The flight 5342 FDR indicated that the airplane’s last recorded radio altitude was 313 ft, 2 seconds before the collision. The airplane’s pitch at the time of the collision was 9º nose up and roll was 11º left wing down. The airplane was descending at 448 ft per minute.

The PAT25 FDR indicated that the radio altitude of the helicopter at the time of the collision was 278 ft and had been steady for the previous 5 seconds. The helicopter’s pitch at the time of the collision was about 0.5º nose up with a left roll of 1.6º.

The NTSB obtained video recordings from several sources that showed the collision between the aircraft and their descent to the water. A preliminary review of the videos revealed that the airplane's left- and right-wing navigation lights, left-wing, right-wing, and tail anticollision (strobe) lights, nose, right-wing, and left-wing landing lights, as well as the upper and lower beacon lights, were all illuminated before the collision. Further, the helicopter's lower fuselage and aft pylon anticollision (strobe) lights, along with the left, right, and tail pylon position lights, were also illuminated before the collision. None of the airplane’s lights used LED technology. Video showed that, immediately after the collision, the outboard left wing of the airplane separated, and the airplane rolled about 450°, impacting the water in an approximate 45° noselow attitude with a left roll about 90°.

What Might Be the Cause?

Several contributing factors may have led to this tragic accident. First, the airspace surrounding DCA is inherently complex, with helicopter routes such as Route 1 and Route 4 running directly beneath approach paths to runways 1 and 33. In this environment, helicopters operate at altitudes as low as 200 ft AGL, while fixed-wing aircraft may descend to 400 ft AGL when conducting visual approaches to runway 33, creating a narrow vertical window for separation. Secondly, there appears to have been a breakdown in communication. The UH-60L crew likely did not fully receive or understand the tower’s advisory, particularly the critical mention of the CRJ “circling” for runway 33, which may have impacted their situational awareness.
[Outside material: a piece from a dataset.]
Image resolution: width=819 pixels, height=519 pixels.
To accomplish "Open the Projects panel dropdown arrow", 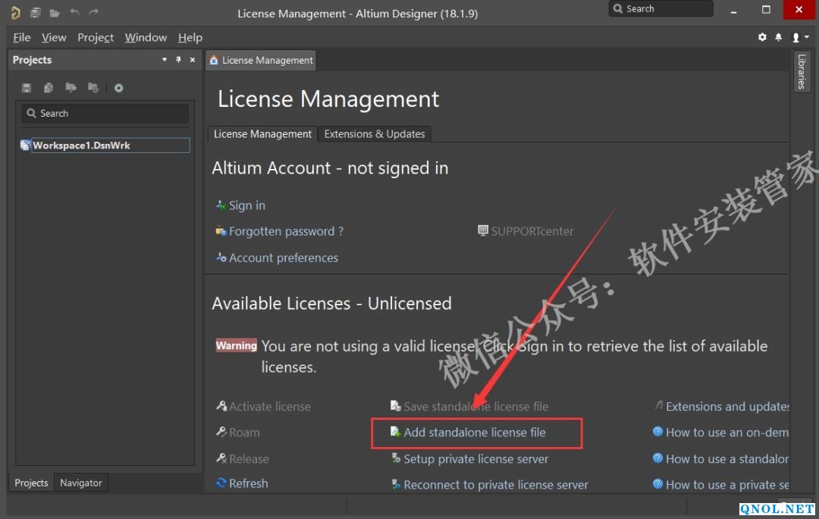I will click(165, 60).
Additionally, the directive for PAT25 to "pass behind" the CRJ was likely masked due to overlapping radio transmissions. Although both flight crews acknowledged visual contact, it is probable that they misjudged their relative positions and closing speeds, contributing to the collision. Another factor is the limitations inherent to the CRJ700’s TCAS system, which, while issuing a traffic advisory (TA), did not trigger a resolution advisory (RA) due to TCAS RA inhibition below 900 ft AGL—a standard setting intended to prevent nuisance alerts during landing phases. 

Other Relevant Findings

Historical data highlights a persistent safety concern in the DCA terminal area. Between 2011 and 2024, DCA recorded an average of at least one TCAS resolution advisory (RA) per month involving helicopters operating in proximity to commercial traffic. Notably, over half of these incidents involved helicopters flying slightly above or outside their designated route altitudes. Furthermore, 66% of these encounters occurred during night operations, when visual acquisition of traffic is more challenging. In response to this pattern and the recent accident, the FAA issued an immediate NOTAM on January 31, 2025, restricting helicopter operations over the Potomac River near DCA. The restriction exempts only essential missions, such as medical evacuations, law enforcement, defense, or presidential transport. Subsequently, on March 11, 2025, the NTSB issued two urgent safety recommendations to the FAA, urging enhancements to both the helicopter route structure and air traffic control (ATC) procedures in the vicinity of DCA to reduce the risk of future midair conflicts.

NOTE:this report is based on preliminary findings and the investigation is still ongoing. The information presented reflects early data from flight recorders, air traffic control communications, and initial wreckage analysis. The NTSB continues to thoroughly examine contributing factors, including human performance, airspace management, and technical systems. As additional evidence is gathered and analyzed, a final report will be issued with definitive conclusions and potential safety recommendations aimed at preventing similar accidents in the future.